Caïn
7.4
Caïn

livre de José Saramago (2009)

Ou la réécriture d'une partie de la Genèse par José Saramago.
Le livre s'ouvre sur la création d'Adam puis de Eve par Dieu (le tout sans aucune majuscule, comme à l'accoutumé chez Saramago). Très vite, nos deux tourtereaux s'ennuient à mourir et finissent par croquer le fruit défendu. Courroux du tôlier qui vire les contrevenants manu militari. Jusque là, rien de très original si ce n'est le ton foncièrement irrévérencieux de l'auteur. On est en terrain connu. Là où cela se corse (comme dirait Napoléon), c'est la réaction de l'auteur qui n'hésite pas à prendre le lecteur à témoin pour demander des comptes au Seigneur. Et quoi Seigneur ! Si tu tenais à protéger absolument ce fruit, ne pouvais tu pas ériger une solide barrière de barbelés autour de l'arbre ? N'es tu pas finalement le seul responsable de ce regrettable épisode ? Le ton est donné et l'on suivra tout au long de ce livre sacrilège les pérégrinations de Caïn, rejeton du couple fautif qui tua son frère Abel et que Dieu condamna à l'errance. On croisera Lilith, Abraham, Isaac, Loth, Job, Noé... On assistera à la destruction de Sodome et Gomorrhe et au Déluge et écoutera les récriminations de Caïn reprochant sans cesse à Dieu sa profonde inhumanité, sa cruauté envers les hommes et des massacres perpétrés en son nom.

### Tâches et exercices
1. Dans l'article sur le roman Caïn, quel moyen l'auteur propose-t-il que Dieu aurait pu employer pour protéger le fruit défendu ?
2. Poursuivez l'article consacré au roman Caïn à partir de sa dernière phrase.
Ces données n'ont aucun lien avec l'article.

### Données fournies
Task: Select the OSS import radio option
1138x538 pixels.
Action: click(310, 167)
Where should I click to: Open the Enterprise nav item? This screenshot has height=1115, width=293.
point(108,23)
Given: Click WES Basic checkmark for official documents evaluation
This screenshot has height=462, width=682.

==

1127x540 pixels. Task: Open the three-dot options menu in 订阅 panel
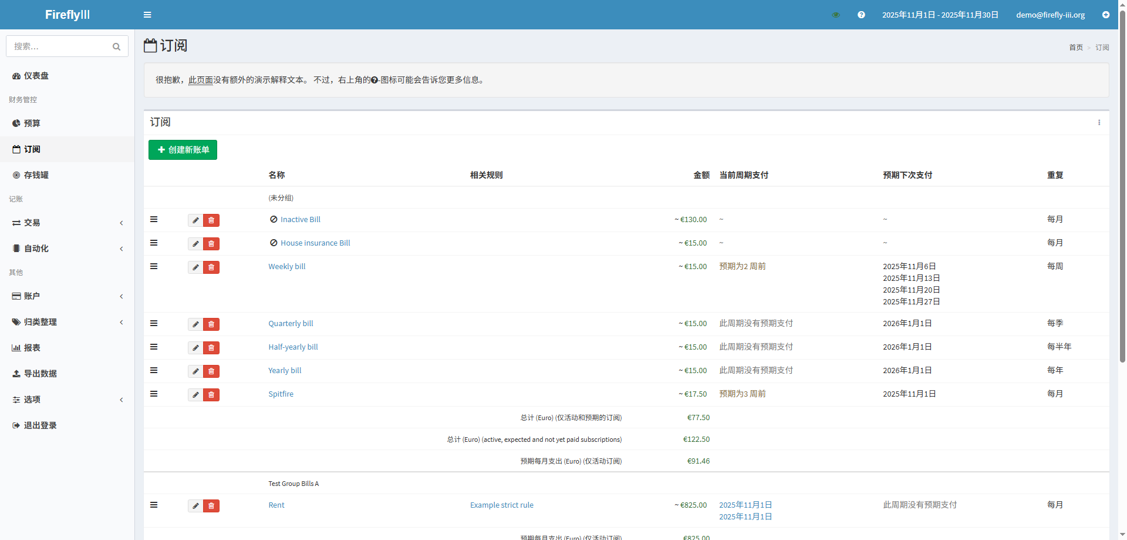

...

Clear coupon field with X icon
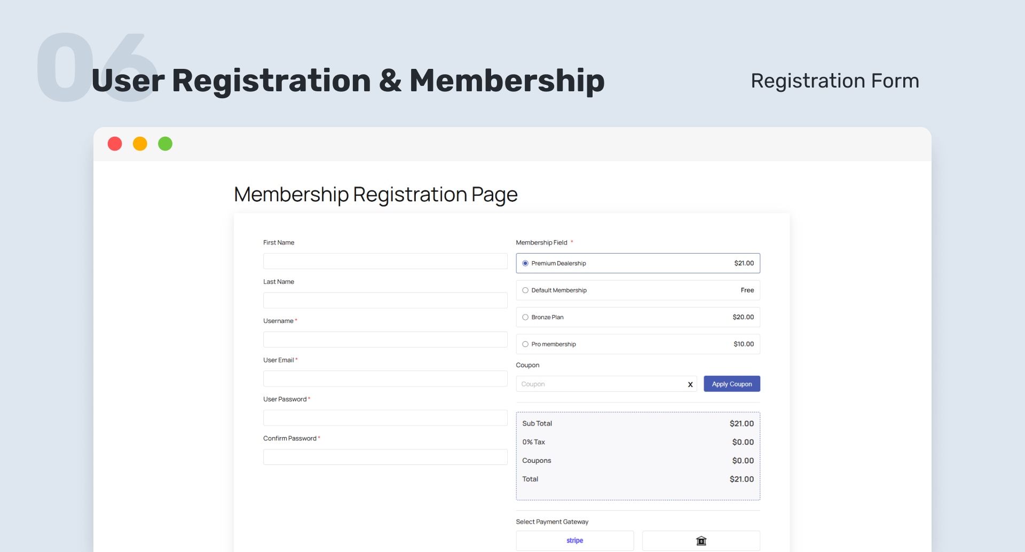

### Réponses rédigées
1. Ériger une solide barrière de barbelés autour de l'arbre.

2.
Un livre qui ne peut laisser indifférent, que l'on soit croyant ou non. Les lecteurs de grande foi religieuse, cette lecture sera sans doute difficile. Car Saramago invective Dieu. L'insulte purement et simplement à plusieurs reprises. Ce livre, destiné à choquer, atteint son but sans difficulté. Les athées jubileront de l'insolence de l'auteur, de la manière dont s'amusent les petites gens, sûres de leur impunité, face au spectacle d'un des leurs (plus courageux que les autres) demandant des comptes à l'autorité supérieure. On salive abondamment en comptant les points, guettant une réaction du Seigneur qui ne saurait tarder.
J'ai souri, j'ai ri. Souvent. Un texte délectable d'un Saramago particulièrement en verve. Ses anachronismes sont très savoureux : Caïn qui se paume dans le désert en regrettant de ne pas avoir son guide Michelin sous la main est irrésistible. Mais un texte que j'ai parfois trouvé dérangeant, Saramago poussant le bouchon particulièrement loin. L'homme n'y va pas avec le dos de la cuiller. Il me paraît évident que dans ce dernier livre écrit avant sa mort, l'auteur règle ses comptes avec l'Eglise et les monceaux de critiques qu'il reçut à l'occasion de la sortie de son livre iconoclaste « L'Evangile selon Jésus Christ » vingt ans auparavant. Une référence y est d'ailleurs faite en début de livre grâce à laquelle Saramago regrette avec une profonde ironie la légèreté avec laquelle il écrivit son précédent roman.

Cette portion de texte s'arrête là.